(Recorded data)
>>>
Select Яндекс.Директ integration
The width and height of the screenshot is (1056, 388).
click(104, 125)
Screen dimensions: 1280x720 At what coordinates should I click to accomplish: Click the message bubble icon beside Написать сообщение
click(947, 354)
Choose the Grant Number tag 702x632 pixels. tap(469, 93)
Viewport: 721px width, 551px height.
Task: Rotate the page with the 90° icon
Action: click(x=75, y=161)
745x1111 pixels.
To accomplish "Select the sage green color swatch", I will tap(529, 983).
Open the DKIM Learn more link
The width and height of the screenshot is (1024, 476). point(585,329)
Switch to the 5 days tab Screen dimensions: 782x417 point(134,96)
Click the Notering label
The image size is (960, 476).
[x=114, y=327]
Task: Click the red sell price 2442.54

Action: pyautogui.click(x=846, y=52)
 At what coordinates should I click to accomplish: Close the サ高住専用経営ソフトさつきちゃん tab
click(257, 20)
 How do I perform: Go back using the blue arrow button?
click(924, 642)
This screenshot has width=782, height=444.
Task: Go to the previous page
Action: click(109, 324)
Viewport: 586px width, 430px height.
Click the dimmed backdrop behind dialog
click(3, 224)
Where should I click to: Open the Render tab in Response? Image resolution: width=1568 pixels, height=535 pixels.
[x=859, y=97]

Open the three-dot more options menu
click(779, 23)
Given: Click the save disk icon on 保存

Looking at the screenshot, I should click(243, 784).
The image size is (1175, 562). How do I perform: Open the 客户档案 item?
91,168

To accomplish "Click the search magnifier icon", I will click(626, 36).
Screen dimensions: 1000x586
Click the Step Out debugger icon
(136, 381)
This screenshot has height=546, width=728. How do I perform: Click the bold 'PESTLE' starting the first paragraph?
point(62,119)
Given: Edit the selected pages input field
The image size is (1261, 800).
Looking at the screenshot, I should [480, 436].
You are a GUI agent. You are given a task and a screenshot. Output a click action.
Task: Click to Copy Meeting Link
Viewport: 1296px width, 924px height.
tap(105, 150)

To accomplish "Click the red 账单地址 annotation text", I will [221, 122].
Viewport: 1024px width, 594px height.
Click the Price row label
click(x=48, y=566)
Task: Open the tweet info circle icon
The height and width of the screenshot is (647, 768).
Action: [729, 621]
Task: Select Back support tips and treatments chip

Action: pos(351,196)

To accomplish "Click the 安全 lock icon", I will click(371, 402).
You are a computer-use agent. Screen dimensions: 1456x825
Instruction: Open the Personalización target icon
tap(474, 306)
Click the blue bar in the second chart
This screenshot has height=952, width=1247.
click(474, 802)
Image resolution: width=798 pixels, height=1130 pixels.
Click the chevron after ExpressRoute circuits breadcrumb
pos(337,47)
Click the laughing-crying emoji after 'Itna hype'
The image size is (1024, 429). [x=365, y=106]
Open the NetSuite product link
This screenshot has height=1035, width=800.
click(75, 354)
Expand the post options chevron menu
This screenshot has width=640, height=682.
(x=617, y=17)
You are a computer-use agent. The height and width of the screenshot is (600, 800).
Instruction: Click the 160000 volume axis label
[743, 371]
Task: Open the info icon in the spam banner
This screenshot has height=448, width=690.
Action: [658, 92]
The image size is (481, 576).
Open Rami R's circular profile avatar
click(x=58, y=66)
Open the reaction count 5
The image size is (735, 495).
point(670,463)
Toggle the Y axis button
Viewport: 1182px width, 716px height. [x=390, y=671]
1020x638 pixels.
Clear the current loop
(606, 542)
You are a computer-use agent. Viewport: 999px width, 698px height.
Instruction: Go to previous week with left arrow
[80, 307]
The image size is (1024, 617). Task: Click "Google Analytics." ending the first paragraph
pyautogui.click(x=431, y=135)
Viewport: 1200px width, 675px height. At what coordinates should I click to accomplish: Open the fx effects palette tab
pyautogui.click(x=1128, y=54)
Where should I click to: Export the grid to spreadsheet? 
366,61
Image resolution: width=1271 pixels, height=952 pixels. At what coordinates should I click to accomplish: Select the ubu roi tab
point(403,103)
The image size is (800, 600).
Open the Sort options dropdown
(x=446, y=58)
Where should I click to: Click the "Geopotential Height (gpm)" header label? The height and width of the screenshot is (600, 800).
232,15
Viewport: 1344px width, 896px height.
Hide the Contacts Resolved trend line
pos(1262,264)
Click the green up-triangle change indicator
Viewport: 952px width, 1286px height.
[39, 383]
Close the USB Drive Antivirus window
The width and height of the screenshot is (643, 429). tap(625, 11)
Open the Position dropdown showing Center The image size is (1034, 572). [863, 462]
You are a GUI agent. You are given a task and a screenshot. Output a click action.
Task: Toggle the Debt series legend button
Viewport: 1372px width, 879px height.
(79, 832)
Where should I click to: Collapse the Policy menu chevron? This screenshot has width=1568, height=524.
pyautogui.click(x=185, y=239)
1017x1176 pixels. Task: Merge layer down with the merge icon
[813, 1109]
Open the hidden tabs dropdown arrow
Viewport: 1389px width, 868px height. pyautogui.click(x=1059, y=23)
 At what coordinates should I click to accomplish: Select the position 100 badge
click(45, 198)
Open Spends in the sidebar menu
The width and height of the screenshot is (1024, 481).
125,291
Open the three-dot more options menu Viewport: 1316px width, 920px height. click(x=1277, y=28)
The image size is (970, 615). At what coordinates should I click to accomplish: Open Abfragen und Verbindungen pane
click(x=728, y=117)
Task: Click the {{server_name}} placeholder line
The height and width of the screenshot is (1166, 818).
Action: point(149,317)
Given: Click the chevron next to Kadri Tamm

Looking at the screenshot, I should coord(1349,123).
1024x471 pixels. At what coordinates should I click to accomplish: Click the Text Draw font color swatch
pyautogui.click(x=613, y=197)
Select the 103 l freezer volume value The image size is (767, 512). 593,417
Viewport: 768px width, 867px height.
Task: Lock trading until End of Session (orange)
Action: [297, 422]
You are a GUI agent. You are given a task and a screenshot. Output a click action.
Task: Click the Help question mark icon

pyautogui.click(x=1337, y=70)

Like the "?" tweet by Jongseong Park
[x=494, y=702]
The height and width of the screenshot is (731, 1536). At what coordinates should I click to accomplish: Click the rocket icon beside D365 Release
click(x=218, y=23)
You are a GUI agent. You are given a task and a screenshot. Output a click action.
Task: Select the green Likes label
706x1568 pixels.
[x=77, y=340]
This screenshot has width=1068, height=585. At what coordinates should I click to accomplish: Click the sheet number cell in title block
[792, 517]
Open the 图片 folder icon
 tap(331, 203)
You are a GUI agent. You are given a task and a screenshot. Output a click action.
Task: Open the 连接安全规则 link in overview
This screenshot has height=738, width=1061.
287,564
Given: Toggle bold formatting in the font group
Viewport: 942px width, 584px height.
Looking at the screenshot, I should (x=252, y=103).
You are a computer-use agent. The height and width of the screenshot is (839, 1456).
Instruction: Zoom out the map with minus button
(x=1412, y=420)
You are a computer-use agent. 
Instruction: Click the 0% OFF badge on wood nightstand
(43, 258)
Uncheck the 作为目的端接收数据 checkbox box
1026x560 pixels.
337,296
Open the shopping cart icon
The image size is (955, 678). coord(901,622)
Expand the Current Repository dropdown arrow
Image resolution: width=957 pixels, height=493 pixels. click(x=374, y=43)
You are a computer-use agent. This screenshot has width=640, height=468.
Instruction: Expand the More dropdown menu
<<<
> **GOAL OF THE EXERCISE**:
To complete this exercise, set down every line above exactly once more.

> **OUTPUT BELOW**:
Select Яндекс.Директ integration
The width and height of the screenshot is (1056, 388).
click(104, 125)
Screen dimensions: 1280x720 At what coordinates should I click to accomplish: Click the message bubble icon beside Написать сообщение
click(947, 354)
Choose the Grant Number tag 702x632 pixels. tap(469, 93)
Viewport: 721px width, 551px height.
Task: Rotate the page with the 90° icon
Action: click(x=75, y=161)
745x1111 pixels.
To accomplish "Select the sage green color swatch", I will tap(529, 983).
Open the DKIM Learn more link
The width and height of the screenshot is (1024, 476). point(585,329)
Switch to the 5 days tab Screen dimensions: 782x417 point(134,96)
Click the Notering label
The image size is (960, 476).
[x=114, y=327]
Task: Click the red sell price 2442.54

Action: pyautogui.click(x=846, y=52)
 At what coordinates should I click to accomplish: Close the サ高住専用経営ソフトさつきちゃん tab
click(257, 20)
 How do I perform: Go back using the blue arrow button?
click(924, 642)
This screenshot has width=782, height=444.
Task: Go to the previous page
Action: click(109, 324)
Viewport: 586px width, 430px height.
Click the dimmed backdrop behind dialog
click(3, 224)
Where should I click to: Open the Render tab in Response? Image resolution: width=1568 pixels, height=535 pixels.
[x=859, y=97]

Open the three-dot more options menu
click(779, 23)
Given: Click the save disk icon on 保存

Looking at the screenshot, I should click(243, 784).
The image size is (1175, 562). How do I perform: Open the 客户档案 item?
91,168

To accomplish "Click the search magnifier icon", I will click(626, 36).
Screen dimensions: 1000x586
Click the Step Out debugger icon
(136, 381)
This screenshot has height=546, width=728. How do I perform: Click the bold 'PESTLE' starting the first paragraph?
point(62,119)
Given: Edit the selected pages input field
The image size is (1261, 800).
Looking at the screenshot, I should [480, 436].
You are a GUI agent. You are given a task and a screenshot. Output a click action.
Task: Click to Copy Meeting Link
Viewport: 1296px width, 924px height.
tap(105, 150)

To accomplish "Click the red 账单地址 annotation text", I will [221, 122].
Viewport: 1024px width, 594px height.
Click the Price row label
click(x=48, y=566)
Task: Open the tweet info circle icon
The height and width of the screenshot is (647, 768).
Action: [729, 621]
Task: Select Back support tips and treatments chip

Action: pos(351,196)

To accomplish "Click the 安全 lock icon", I will click(371, 402).
You are a computer-use agent. Screen dimensions: 1456x825
Instruction: Open the Personalización target icon
tap(474, 306)
Click the blue bar in the second chart
This screenshot has height=952, width=1247.
click(474, 802)
Image resolution: width=798 pixels, height=1130 pixels.
Click the chevron after ExpressRoute circuits breadcrumb
pos(337,47)
Click the laughing-crying emoji after 'Itna hype'
The image size is (1024, 429). [x=365, y=106]
Open the NetSuite product link
This screenshot has height=1035, width=800.
click(75, 354)
Expand the post options chevron menu
This screenshot has width=640, height=682.
(x=617, y=17)
You are a computer-use agent. The height and width of the screenshot is (600, 800).
Instruction: Click the 160000 volume axis label
[743, 371]
Task: Open the info icon in the spam banner
This screenshot has height=448, width=690.
Action: [658, 92]
The image size is (481, 576).
Open Rami R's circular profile avatar
click(x=58, y=66)
Open the reaction count 5
The image size is (735, 495).
point(670,463)
Toggle the Y axis button
Viewport: 1182px width, 716px height. [x=390, y=671]
1020x638 pixels.
Clear the current loop
(606, 542)
You are a computer-use agent. Viewport: 999px width, 698px height.
Instruction: Go to previous week with left arrow
[80, 307]
The image size is (1024, 617). Task: Click "Google Analytics." ending the first paragraph
pyautogui.click(x=431, y=135)
Viewport: 1200px width, 675px height. At what coordinates should I click to accomplish: Open the fx effects palette tab
pyautogui.click(x=1128, y=54)
Where should I click to: Export the grid to spreadsheet? 
366,61
Image resolution: width=1271 pixels, height=952 pixels. At what coordinates should I click to accomplish: Select the ubu roi tab
point(403,103)
The image size is (800, 600).
Open the Sort options dropdown
(x=446, y=58)
Where should I click to: Click the "Geopotential Height (gpm)" header label? The height and width of the screenshot is (600, 800).
232,15
Viewport: 1344px width, 896px height.
Hide the Contacts Resolved trend line
pos(1262,264)
Click the green up-triangle change indicator
Viewport: 952px width, 1286px height.
[39, 383]
Close the USB Drive Antivirus window
The width and height of the screenshot is (643, 429). tap(625, 11)
Open the Position dropdown showing Center The image size is (1034, 572). [863, 462]
You are a GUI agent. You are given a task and a screenshot. Output a click action.
Task: Toggle the Debt series legend button
Viewport: 1372px width, 879px height.
(79, 832)
Where should I click to: Collapse the Policy menu chevron? This screenshot has width=1568, height=524.
pyautogui.click(x=185, y=239)
1017x1176 pixels. Task: Merge layer down with the merge icon
[813, 1109]
Open the hidden tabs dropdown arrow
Viewport: 1389px width, 868px height. pyautogui.click(x=1059, y=23)
 At what coordinates should I click to accomplish: Select the position 100 badge
click(45, 198)
Open Spends in the sidebar menu
The width and height of the screenshot is (1024, 481).
125,291
Open the three-dot more options menu Viewport: 1316px width, 920px height. click(x=1277, y=28)
The image size is (970, 615). At what coordinates should I click to accomplish: Open Abfragen und Verbindungen pane
click(x=728, y=117)
Task: Click the {{server_name}} placeholder line
The height and width of the screenshot is (1166, 818).
Action: point(149,317)
Given: Click the chevron next to Kadri Tamm

Looking at the screenshot, I should coord(1349,123).
1024x471 pixels. At what coordinates should I click to accomplish: Click the Text Draw font color swatch
pyautogui.click(x=613, y=197)
Select the 103 l freezer volume value The image size is (767, 512). 593,417
Viewport: 768px width, 867px height.
Task: Lock trading until End of Session (orange)
Action: [297, 422]
You are a GUI agent. You are given a task and a screenshot. Output a click action.
Task: Click the Help question mark icon

pyautogui.click(x=1337, y=70)

Like the "?" tweet by Jongseong Park
[x=494, y=702]
The height and width of the screenshot is (731, 1536). At what coordinates should I click to accomplish: Click the rocket icon beside D365 Release
click(x=218, y=23)
You are a GUI agent. You are given a task and a screenshot. Output a click action.
Task: Select the green Likes label
706x1568 pixels.
[x=77, y=340]
This screenshot has width=1068, height=585. At what coordinates should I click to accomplish: Click the sheet number cell in title block
[792, 517]
Open the 图片 folder icon
 tap(331, 203)
You are a GUI agent. You are given a task and a screenshot. Output a click action.
Task: Open the 连接安全规则 link in overview
This screenshot has height=738, width=1061.
287,564
Given: Toggle bold formatting in the font group
Viewport: 942px width, 584px height.
Looking at the screenshot, I should (x=252, y=103).
You are a computer-use agent. The height and width of the screenshot is (839, 1456).
Instruction: Zoom out the map with minus button
(x=1412, y=420)
You are a computer-use agent. 
Instruction: Click the 0% OFF badge on wood nightstand
(43, 258)
Uncheck the 作为目的端接收数据 checkbox box
1026x560 pixels.
337,296
Open the shopping cart icon
The image size is (955, 678). coord(901,622)
Expand the Current Repository dropdown arrow
Image resolution: width=957 pixels, height=493 pixels. click(x=374, y=43)
You are a computer-use agent. This screenshot has width=640, height=468.
Instruction: Expand the More dropdown menu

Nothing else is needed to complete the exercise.